## GIVEN DATA
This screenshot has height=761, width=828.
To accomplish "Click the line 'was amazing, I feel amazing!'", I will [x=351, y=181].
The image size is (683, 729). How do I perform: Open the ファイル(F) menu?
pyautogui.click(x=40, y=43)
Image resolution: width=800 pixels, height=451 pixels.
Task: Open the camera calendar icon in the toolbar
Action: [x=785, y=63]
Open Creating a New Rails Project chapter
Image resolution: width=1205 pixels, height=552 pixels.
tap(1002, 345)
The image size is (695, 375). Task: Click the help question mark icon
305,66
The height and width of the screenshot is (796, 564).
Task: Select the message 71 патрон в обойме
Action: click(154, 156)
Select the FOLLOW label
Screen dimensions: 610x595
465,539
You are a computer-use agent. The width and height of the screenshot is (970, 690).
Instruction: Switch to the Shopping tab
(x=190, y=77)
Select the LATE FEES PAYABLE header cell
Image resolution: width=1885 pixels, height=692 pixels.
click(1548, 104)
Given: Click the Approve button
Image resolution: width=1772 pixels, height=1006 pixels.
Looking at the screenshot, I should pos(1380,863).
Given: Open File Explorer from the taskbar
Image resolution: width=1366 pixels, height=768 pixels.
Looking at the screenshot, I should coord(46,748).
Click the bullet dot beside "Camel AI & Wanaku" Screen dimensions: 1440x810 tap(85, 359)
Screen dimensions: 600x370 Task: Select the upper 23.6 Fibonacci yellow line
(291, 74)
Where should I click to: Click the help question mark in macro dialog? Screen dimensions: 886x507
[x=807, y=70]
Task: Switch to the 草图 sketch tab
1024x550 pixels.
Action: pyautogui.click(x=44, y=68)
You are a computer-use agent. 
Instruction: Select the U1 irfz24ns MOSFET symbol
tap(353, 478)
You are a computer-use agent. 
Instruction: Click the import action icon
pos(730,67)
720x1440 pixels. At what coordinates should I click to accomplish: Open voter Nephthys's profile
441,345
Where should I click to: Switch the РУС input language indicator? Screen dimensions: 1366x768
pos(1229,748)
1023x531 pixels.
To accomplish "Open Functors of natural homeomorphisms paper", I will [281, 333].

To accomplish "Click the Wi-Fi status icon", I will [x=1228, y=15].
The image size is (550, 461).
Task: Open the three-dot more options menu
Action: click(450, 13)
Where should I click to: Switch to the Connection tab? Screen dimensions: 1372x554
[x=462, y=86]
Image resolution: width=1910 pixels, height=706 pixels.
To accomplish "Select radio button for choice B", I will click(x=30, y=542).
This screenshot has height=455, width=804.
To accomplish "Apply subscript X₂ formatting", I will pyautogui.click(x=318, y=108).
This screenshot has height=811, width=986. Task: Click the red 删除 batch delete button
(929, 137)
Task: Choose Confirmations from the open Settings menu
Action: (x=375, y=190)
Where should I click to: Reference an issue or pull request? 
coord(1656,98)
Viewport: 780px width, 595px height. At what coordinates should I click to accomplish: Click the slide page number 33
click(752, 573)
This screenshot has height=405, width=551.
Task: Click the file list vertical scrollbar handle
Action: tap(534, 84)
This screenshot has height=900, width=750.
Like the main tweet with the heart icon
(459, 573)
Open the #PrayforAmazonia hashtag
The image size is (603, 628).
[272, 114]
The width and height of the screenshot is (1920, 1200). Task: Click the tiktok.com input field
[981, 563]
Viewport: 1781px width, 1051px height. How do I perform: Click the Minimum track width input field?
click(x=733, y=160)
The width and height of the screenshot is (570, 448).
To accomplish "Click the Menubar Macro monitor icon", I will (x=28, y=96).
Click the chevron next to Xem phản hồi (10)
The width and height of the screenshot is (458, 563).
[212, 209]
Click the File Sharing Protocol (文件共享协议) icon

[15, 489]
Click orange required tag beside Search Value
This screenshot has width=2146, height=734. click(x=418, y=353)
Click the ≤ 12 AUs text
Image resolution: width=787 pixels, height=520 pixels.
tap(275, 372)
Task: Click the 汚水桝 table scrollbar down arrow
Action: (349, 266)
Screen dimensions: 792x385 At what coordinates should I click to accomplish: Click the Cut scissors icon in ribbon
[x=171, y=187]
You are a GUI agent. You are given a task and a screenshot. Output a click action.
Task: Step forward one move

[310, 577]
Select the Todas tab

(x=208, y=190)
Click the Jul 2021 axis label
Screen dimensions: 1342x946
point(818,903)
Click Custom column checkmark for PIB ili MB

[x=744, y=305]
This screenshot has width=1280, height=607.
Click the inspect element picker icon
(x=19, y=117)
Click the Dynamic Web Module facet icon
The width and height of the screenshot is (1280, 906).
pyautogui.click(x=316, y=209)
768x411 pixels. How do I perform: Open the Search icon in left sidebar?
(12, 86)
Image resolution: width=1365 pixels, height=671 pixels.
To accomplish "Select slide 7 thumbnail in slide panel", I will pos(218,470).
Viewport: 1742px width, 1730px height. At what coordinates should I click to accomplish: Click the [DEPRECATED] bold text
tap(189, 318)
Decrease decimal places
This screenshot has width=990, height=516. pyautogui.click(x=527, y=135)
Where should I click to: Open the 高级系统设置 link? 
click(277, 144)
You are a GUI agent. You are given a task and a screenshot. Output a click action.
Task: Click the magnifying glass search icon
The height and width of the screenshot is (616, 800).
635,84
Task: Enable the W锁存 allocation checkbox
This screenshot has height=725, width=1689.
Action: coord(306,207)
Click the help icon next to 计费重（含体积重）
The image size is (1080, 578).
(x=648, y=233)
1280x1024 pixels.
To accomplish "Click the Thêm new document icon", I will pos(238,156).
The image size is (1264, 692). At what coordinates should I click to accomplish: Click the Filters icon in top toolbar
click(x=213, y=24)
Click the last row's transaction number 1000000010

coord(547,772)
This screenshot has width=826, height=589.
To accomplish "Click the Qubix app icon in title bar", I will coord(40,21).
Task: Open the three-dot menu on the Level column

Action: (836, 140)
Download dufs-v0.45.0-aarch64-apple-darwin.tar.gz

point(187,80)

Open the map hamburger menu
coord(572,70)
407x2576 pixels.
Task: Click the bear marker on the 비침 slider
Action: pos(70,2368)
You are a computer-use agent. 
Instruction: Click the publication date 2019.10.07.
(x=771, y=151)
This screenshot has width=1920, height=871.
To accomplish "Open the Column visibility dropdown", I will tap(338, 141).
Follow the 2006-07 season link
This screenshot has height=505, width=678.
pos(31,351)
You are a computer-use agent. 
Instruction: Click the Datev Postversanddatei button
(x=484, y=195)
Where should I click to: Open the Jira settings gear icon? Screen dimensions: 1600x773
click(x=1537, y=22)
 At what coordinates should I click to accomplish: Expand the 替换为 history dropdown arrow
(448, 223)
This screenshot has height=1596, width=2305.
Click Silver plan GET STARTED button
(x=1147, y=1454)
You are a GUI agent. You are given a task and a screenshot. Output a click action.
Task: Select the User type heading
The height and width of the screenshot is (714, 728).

## TASK STATEMENT
Only the lines from the beginning of the material above through the line with "1023x531 pixels." are wanted; extract them exactly.

## TASK RESPONSE
This screenshot has height=761, width=828.
To accomplish "Click the line 'was amazing, I feel amazing!'", I will [x=351, y=181].
The image size is (683, 729). How do I perform: Open the ファイル(F) menu?
pyautogui.click(x=40, y=43)
Image resolution: width=800 pixels, height=451 pixels.
Task: Open the camera calendar icon in the toolbar
Action: [x=785, y=63]
Open Creating a New Rails Project chapter
Image resolution: width=1205 pixels, height=552 pixels.
tap(1002, 345)
The image size is (695, 375). Task: Click the help question mark icon
305,66
The height and width of the screenshot is (796, 564).
Task: Select the message 71 патрон в обойме
Action: click(154, 156)
Select the FOLLOW label
Screen dimensions: 610x595
465,539
You are a computer-use agent. The width and height of the screenshot is (970, 690).
Instruction: Switch to the Shopping tab
(x=190, y=77)
Select the LATE FEES PAYABLE header cell
Image resolution: width=1885 pixels, height=692 pixels.
click(1548, 104)
Given: Click the Approve button
Image resolution: width=1772 pixels, height=1006 pixels.
Looking at the screenshot, I should pos(1380,863).
Given: Open File Explorer from the taskbar
Image resolution: width=1366 pixels, height=768 pixels.
Looking at the screenshot, I should coord(46,748).
Click the bullet dot beside "Camel AI & Wanaku" Screen dimensions: 1440x810 tap(85, 359)
Screen dimensions: 600x370 Task: Select the upper 23.6 Fibonacci yellow line
(291, 74)
Where should I click to: Click the help question mark in macro dialog? Screen dimensions: 886x507
[x=807, y=70]
Task: Switch to the 草图 sketch tab
1024x550 pixels.
Action: pyautogui.click(x=44, y=68)
You are a computer-use agent. 
Instruction: Select the U1 irfz24ns MOSFET symbol
tap(353, 478)
You are a computer-use agent. 
Instruction: Click the import action icon
pos(730,67)
720x1440 pixels. At what coordinates should I click to accomplish: Open voter Nephthys's profile
441,345
Where should I click to: Switch the РУС input language indicator? Screen dimensions: 1366x768
pos(1229,748)
1023x531 pixels.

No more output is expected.